Francisco de Holanda Secondary School has a relevant component of its educational offer centred on Vocational Education and Training (VET), in compliance with its Educational Project that defines two very concrete and clear axes: 1) Educating for Knowledge and 2) Educating in Citizenship.
It has invested and fostered interdisciplinary and differentiating projects, evolving teachers, students, and local community. Two examples are the Sexual Education Project andThe Rhetoric Tournament.
In the Sexual Education Project, students are invited to attend or participate actively in different activities, such as Art Exhibitions, Thematic Debates, Article Presentations, Theatre Performances, Literary Exhibitions and Tertulia, and Cinema Cycles. Among the integrating themes, we can find “Gender Equality”, “Gender Construction and Identity”, “Violence and Gender Differences”, “Sexual Order Pathologies”, and Gender Violence and Dating Violence.
The activities always take place during class time, but outside the classroom. Students are invited and welcomed in places associated with Arts and Culture in Guimarães, such as Associação Artística Vimaranense, Sociedade Martins Sarmento, Municipal Library, Centro Internacional das Artes José Guimarães (CIAJG). Over the years, it has involved experts from different fields, such as psychiatric and sexologist Pedro Morgado, from the University of Minho; human rights activists, such as João Paulo from Portugal Gay; feminist associations like UMAR; Republic Assembly Deputies, such as Joana Mortágua or Alexandra Vieira. In these new pandemic times, the project adapted to the contingencies and adopted the Open Classes and Webinars formats and Facebook Livestreams.
The other project that integrates and promotes social integration and citizenship, as well as democratic and responsible civic participation, is the Rhetoric Tournament. It is organized with the support of Associação Artística Vimaranense, an artistic and social association based in Guimarães. In this project, students are challenged to prepare and discuss fracturing social themes such as euthanasia, creation or legalization of mixed bathrooms in school and compete with each other until the big finale. All of the students, teachers and the local community are invited to attend the open sessions of the tournament.

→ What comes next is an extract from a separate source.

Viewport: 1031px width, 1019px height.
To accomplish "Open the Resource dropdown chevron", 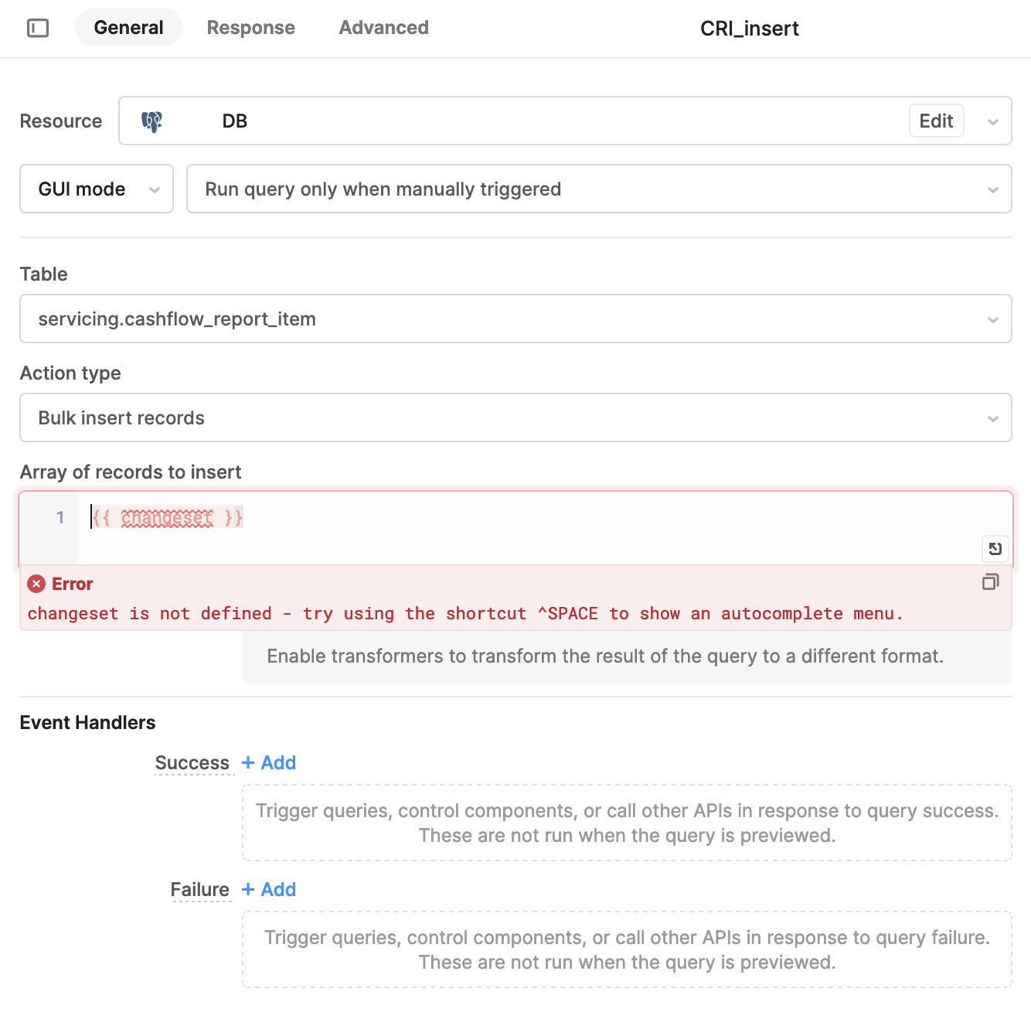I will coord(993,121).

These projects have proved to be both differentiators and facilitators of interaction among classes and among different disciplines curricula. Additionally, they promote common European values, foster social integration; enhance intercultural understanding and the creation of a common identity based on social, historical and cultural European and human values. Finally, but most important, these cross-curricular projects prevent radicalisation and lack of tolerance and human values.